Katzenbach V. Morgan - The Supreme Court's Decision

The Supreme Court's Decision

By a 7-2 decision, the Supreme Court sided with Attorney General Nicholas Katzenbach, reversed the District Court, and held that Section 4(e) was constitutional. Writing the majority opinion, Justice Brennan stressed that Section 5 of the Fourteenth Amendment is "a positive grant of legislative power authorizing Congress to exercise its discretion in determining the need for and nature of legislation to secure Fourteenth Amendment guarantees." Justice Brennan applied the appropriateness standard of McCulloch v. Maryland (1819) to determine whether the legislation passed constitutional muster.
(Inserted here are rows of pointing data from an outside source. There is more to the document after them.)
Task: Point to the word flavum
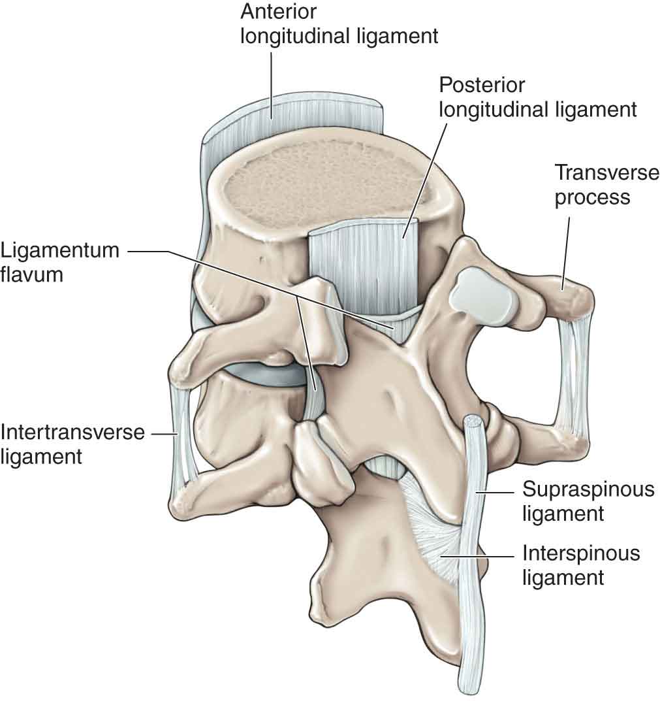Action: click(x=32, y=274)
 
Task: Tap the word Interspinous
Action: click(x=581, y=554)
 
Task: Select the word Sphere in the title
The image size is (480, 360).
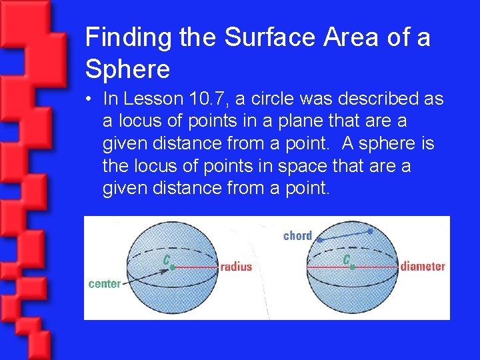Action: [127, 68]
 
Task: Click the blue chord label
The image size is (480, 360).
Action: [297, 235]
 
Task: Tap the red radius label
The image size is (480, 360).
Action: [236, 267]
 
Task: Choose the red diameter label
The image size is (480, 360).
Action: [423, 267]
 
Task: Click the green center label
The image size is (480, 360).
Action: [105, 283]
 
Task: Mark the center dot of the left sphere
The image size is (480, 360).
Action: [172, 267]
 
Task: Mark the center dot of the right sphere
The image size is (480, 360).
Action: [352, 267]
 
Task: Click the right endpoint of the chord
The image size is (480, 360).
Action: [370, 231]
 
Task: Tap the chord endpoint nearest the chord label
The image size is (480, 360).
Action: [319, 239]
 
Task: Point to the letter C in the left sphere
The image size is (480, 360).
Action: [167, 258]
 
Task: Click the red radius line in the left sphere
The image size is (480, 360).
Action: [195, 267]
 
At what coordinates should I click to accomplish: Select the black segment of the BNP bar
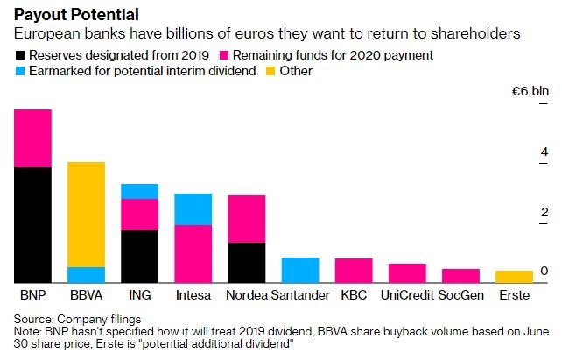click(x=32, y=224)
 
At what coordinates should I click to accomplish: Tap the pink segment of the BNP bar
click(x=32, y=138)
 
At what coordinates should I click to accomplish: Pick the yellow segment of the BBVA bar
click(x=86, y=215)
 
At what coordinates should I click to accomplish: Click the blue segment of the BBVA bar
click(x=86, y=274)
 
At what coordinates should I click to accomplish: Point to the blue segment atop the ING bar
click(x=139, y=191)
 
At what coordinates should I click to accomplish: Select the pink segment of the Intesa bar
click(x=193, y=253)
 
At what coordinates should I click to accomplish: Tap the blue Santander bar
click(x=299, y=270)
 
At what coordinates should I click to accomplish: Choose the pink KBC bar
click(x=354, y=270)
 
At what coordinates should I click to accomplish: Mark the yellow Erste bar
click(x=514, y=276)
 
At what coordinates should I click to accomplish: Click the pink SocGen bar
click(x=460, y=275)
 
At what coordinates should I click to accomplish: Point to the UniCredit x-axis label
click(x=406, y=295)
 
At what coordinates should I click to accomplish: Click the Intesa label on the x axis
click(x=193, y=295)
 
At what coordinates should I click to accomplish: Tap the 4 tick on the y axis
click(x=544, y=152)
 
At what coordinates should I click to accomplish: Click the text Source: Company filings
click(x=77, y=320)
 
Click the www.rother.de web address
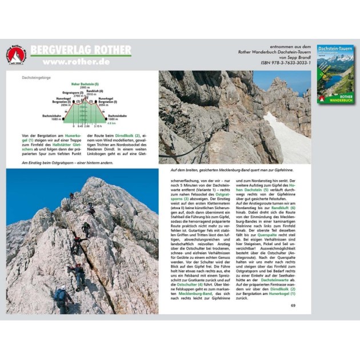[x=77, y=62]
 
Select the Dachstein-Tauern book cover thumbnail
[x=335, y=75]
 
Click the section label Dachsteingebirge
[x=35, y=76]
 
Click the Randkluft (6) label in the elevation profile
[x=95, y=91]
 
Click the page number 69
[x=293, y=305]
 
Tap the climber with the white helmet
[x=60, y=294]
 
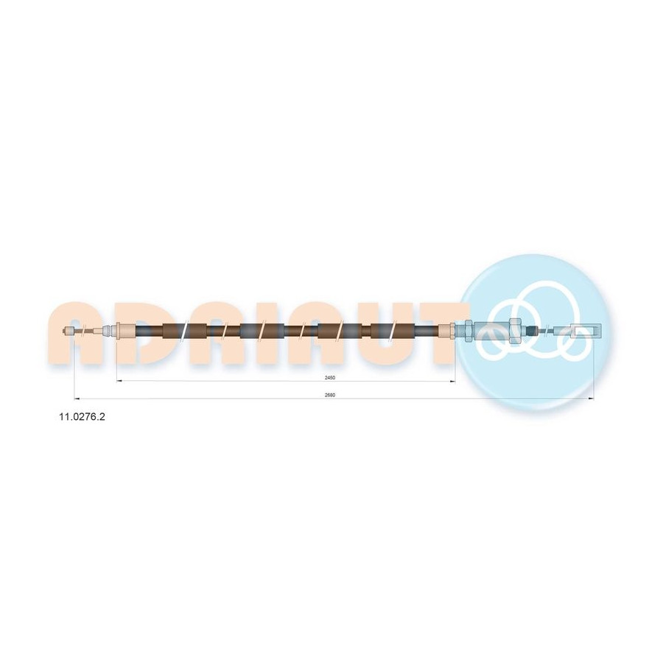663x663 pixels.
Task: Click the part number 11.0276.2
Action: (82, 417)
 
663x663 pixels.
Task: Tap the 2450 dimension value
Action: (330, 378)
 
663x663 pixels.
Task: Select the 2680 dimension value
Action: (330, 395)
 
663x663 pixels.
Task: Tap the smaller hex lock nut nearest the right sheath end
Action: (469, 330)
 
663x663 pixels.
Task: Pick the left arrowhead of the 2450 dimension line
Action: (119, 381)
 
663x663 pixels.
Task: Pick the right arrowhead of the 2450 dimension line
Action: (452, 381)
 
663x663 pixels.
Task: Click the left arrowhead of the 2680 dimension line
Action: (77, 399)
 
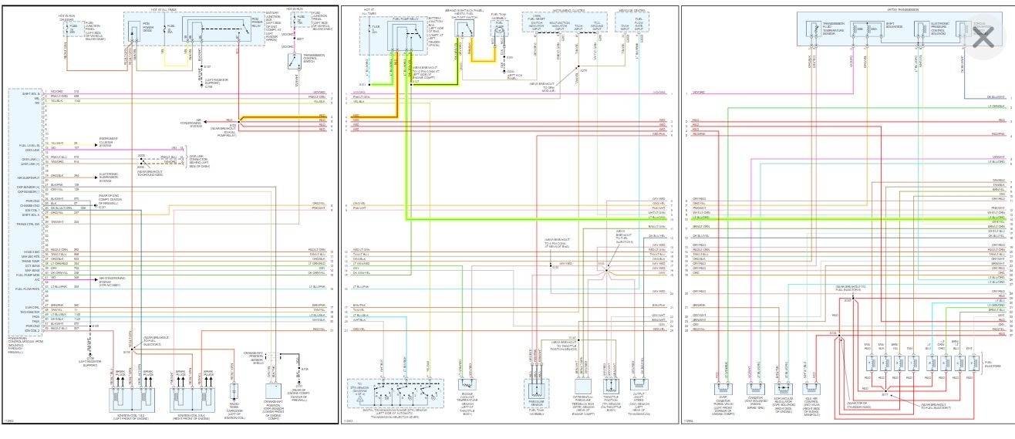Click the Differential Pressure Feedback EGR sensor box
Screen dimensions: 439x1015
585,389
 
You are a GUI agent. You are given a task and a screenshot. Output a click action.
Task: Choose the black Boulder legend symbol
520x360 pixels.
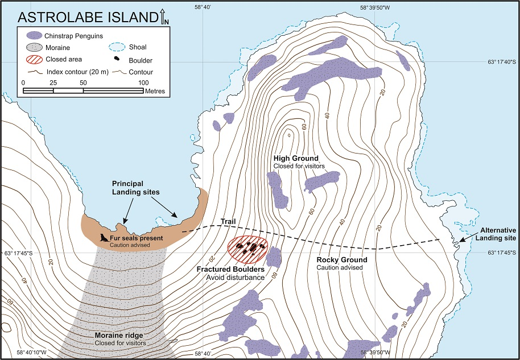click(117, 59)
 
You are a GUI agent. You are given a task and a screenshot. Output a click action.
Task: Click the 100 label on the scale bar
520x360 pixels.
click(143, 83)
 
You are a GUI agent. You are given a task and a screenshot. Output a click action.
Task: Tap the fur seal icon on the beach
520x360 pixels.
click(104, 238)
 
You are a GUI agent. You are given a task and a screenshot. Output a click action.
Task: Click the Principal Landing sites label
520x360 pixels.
click(135, 188)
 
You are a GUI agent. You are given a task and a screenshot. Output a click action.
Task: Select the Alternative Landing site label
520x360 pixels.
click(494, 234)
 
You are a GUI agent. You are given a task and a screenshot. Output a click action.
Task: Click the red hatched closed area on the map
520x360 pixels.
click(247, 247)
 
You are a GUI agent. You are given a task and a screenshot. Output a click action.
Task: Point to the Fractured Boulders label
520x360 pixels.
click(238, 268)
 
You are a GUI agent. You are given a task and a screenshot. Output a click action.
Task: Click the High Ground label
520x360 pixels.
click(296, 158)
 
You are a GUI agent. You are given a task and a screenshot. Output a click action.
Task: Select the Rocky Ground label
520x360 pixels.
click(341, 260)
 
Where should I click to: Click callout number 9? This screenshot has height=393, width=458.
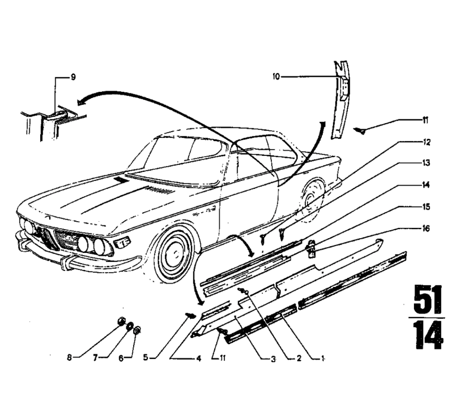pos(73,77)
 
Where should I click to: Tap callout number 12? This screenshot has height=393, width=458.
pos(427,142)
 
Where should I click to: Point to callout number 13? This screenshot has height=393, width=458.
pos(427,164)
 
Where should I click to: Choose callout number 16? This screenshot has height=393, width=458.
pos(427,229)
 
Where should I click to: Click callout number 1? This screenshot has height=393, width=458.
pos(323,359)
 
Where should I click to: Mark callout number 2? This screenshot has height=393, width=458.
pos(298,359)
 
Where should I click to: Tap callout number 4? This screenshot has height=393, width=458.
pos(199,358)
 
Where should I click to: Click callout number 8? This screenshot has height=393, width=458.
pos(69,358)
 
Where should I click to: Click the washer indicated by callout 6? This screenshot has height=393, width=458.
pos(137,330)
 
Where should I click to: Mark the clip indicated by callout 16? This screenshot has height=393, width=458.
pos(312,247)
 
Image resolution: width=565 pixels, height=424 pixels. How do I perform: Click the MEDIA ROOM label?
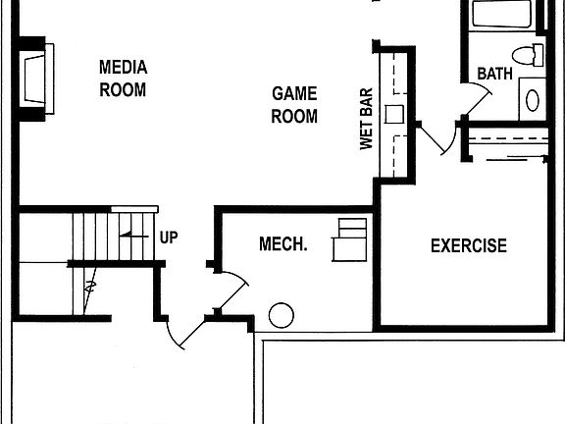124,79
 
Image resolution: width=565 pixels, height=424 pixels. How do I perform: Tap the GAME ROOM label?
294,105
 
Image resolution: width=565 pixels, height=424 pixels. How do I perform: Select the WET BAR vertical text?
366,119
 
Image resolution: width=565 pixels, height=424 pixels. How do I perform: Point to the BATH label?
494,74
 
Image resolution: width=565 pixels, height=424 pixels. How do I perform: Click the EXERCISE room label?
469,245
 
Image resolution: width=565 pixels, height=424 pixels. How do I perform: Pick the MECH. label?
283,244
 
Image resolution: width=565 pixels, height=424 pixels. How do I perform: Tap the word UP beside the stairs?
169,238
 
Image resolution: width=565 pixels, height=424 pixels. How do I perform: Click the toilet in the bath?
528,56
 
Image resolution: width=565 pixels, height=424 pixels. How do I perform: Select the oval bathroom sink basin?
533,100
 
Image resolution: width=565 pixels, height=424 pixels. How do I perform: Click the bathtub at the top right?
501,14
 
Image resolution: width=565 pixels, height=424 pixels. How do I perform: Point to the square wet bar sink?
394,114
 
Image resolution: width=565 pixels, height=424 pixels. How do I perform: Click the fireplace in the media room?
35,79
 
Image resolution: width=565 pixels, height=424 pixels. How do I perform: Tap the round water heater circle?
282,315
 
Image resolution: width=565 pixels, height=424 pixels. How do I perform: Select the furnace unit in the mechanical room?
349,239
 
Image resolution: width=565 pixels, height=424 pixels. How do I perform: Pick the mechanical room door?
232,290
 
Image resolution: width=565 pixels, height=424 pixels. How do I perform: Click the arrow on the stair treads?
134,236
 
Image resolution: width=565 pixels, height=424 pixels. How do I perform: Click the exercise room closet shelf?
509,138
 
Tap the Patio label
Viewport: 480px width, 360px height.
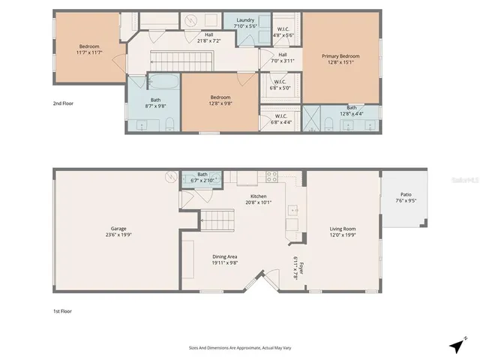[405, 196]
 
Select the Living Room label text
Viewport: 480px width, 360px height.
[344, 229]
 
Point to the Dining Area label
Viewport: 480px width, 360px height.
[226, 257]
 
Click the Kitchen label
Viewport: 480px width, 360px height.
[258, 196]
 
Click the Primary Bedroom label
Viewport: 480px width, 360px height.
[340, 56]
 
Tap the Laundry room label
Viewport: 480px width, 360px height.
[245, 20]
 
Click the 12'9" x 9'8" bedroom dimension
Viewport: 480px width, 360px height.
[220, 104]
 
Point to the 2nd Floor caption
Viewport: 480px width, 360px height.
[63, 104]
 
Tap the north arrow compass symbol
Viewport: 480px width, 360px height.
[456, 346]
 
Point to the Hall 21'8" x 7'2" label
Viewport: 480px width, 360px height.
[208, 38]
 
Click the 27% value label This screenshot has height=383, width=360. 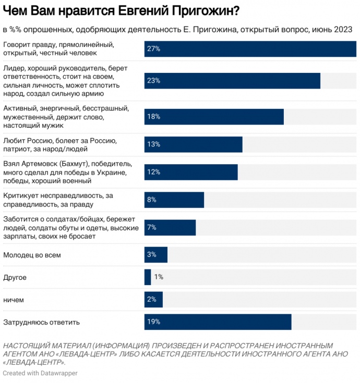(153, 48)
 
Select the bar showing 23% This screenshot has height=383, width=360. (232, 81)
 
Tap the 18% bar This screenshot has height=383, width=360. (214, 117)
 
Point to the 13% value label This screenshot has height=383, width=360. (153, 144)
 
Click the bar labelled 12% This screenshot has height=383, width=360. (191, 172)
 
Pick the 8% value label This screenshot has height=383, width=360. (152, 200)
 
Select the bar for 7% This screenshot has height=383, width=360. (170, 228)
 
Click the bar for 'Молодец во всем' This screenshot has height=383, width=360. (156, 255)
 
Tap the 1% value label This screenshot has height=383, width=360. (159, 277)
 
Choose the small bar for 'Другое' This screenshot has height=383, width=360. (148, 277)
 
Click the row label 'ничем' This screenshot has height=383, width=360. (14, 300)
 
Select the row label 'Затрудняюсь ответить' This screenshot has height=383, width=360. (41, 322)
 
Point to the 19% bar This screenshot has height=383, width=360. (218, 322)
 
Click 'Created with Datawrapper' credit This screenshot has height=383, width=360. (36, 373)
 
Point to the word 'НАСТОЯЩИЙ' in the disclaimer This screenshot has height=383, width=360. (25, 345)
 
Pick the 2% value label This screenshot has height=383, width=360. (152, 300)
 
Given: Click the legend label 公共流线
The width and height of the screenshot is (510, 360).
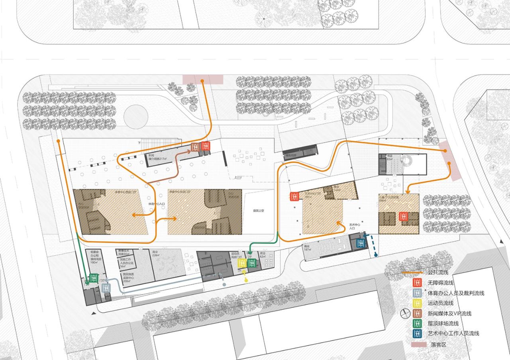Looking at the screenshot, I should point(438,273).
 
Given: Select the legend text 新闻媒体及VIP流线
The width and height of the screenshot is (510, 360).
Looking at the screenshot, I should point(449,313).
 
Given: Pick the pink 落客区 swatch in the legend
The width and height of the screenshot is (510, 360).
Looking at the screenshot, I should point(417,344).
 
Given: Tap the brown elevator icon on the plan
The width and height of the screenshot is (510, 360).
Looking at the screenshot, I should point(195,147).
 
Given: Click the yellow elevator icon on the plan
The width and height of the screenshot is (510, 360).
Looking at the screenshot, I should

Section 4(e) arguably expanded rights beyond what the Court had recognized in Lassiter, but Justice Brennan ruled that Section 4(e) was appropriate. In doing so, Brennan has often been credited with introducing the "ratchet theory" for congressional legislation enacted under Section 5. The "ratchet theory" held that Congress could ratchet up civil rights beyond what the Court had recognized, but that Congress could not ratchet down judicially recognized rights. The "ratchet theory" essentially set judicially recognized rights as a support, on which Congress could expand if it so chose. According to this "ratchet" theory, Justice Brennan's opinion allowed for multiple interpreters of the Fourteenth Amendment, as opposed to just the judiciary.

In dissent, Justice Harlan criticized the "ratchet theory" and the idea of multiple interpreters of the Fourteenth Amendment. Justice Harlan relied on the separation of powers doctrine to argue that allowing Congress to interpret the Fourteenth Amendment undercut the power of the judiciary. Justice Harlan objected to Congress having the power to interpret the Fourteenth Amendment substantively (that is, to create new rights). Harlan argued that the appropriate use of Section 5 power was the enforcement of judicially recognized Fourteenth Amendment rights.